Un militaire gravit les marches, s’approcha du cadavre et déchargea son chassepot dans la tempe gauche. La tête de Millière rebondit et, retournée en arrière, éclatée, noire de poudre, parut regarder le frontispice du monument [1].

« Vive l’humanité ! » Le mot dit les deux causes : « Je tiens autant à la liberté pour les autres peuples que pour la France », disait un fédéré à un réactionnaire. En 1871 comme en 1793, le combat de Paris est pour tous les opprimés.

__DONNÉES__:
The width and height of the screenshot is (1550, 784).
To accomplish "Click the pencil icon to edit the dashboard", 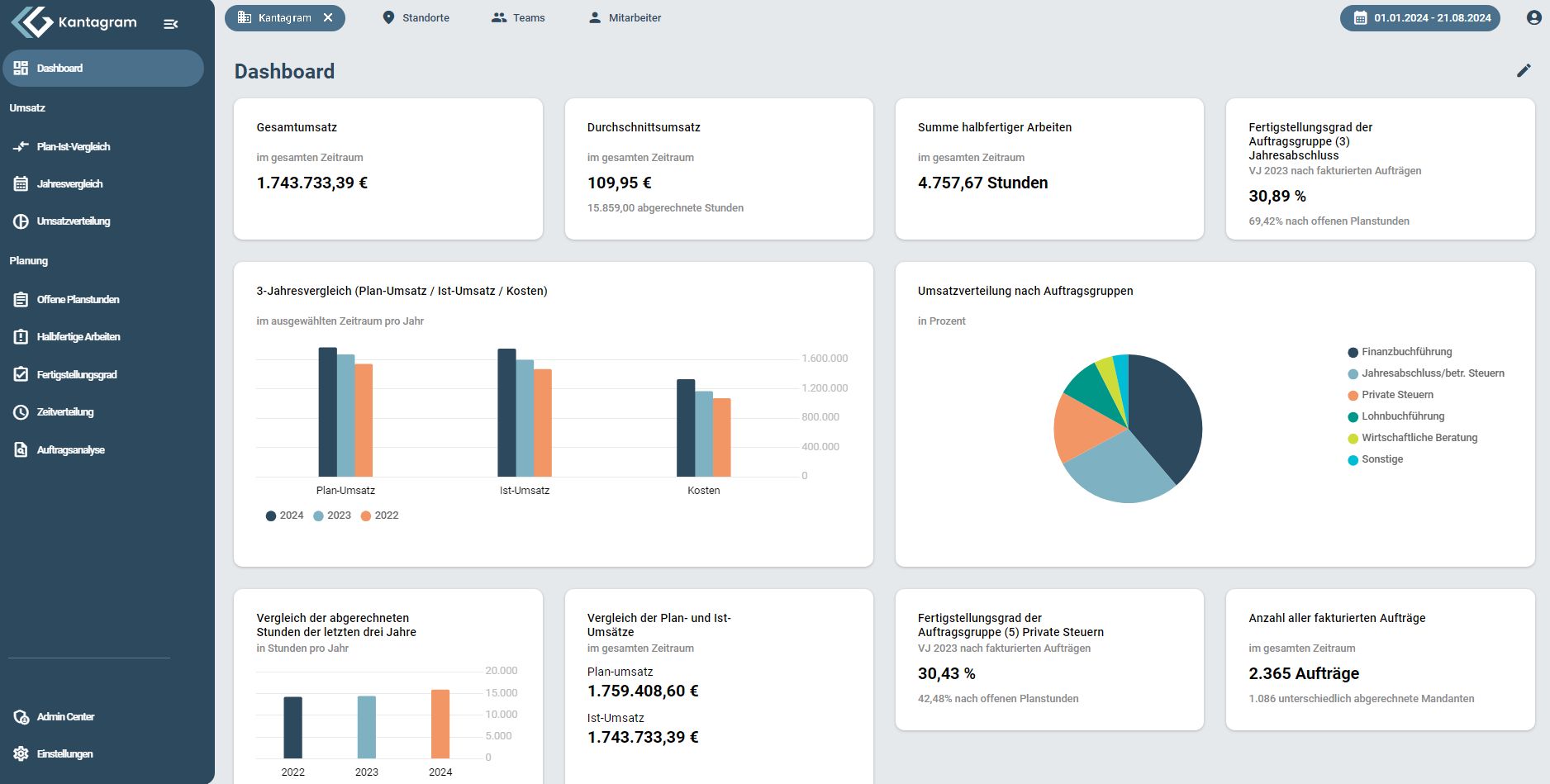I will click(x=1524, y=71).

__CONSIGNE__: Poursuivez le texte sur la mort de Millière juste après sa dernière phrase.

__RÉPONSE__:
La Bastille succombe vers deux heures. La Villette se dispute encore. Le matin, la barricade du coin du boulevard et de la rue de Flandre a été livrée par son commandant. Les fédérés se concentrent en arrière sur la ligne du canal et barricadent la rue de Crimée. La Rotonde, destinée à supporter le choc principal, est renforcée par une barricade sur le quai de la Loire. Le 269e, qui, depuis deux jours, tient tête à l’ennemi, recommence la lutte derrière ces positions nouvelles. Cette ligne de la Villette étant très étendue, Ranvier et Passedouet vont chercher des renforts au XXe, où se réfugient les débris de tous les bataillons.

Ils remplissent la mairie qui distribue les logements et les bons de vivres. Près de l’église, les fourgons et les chevaux s’accumulent bruyamment. Le quartier général et les différents services sont installés dans la rue Haxo, à la cité Vincennes, série de constructions coupées de jardins.

Les barricades très nombreuses dans les rues inextricables de Ménilmontant sont presque toutes tournées contre le boulevard. La route stratégique qui, sur ce point, domine le Père-Lachaise, les buttes Chaumont et les boulevards extérieurs, n’est pas même gardée.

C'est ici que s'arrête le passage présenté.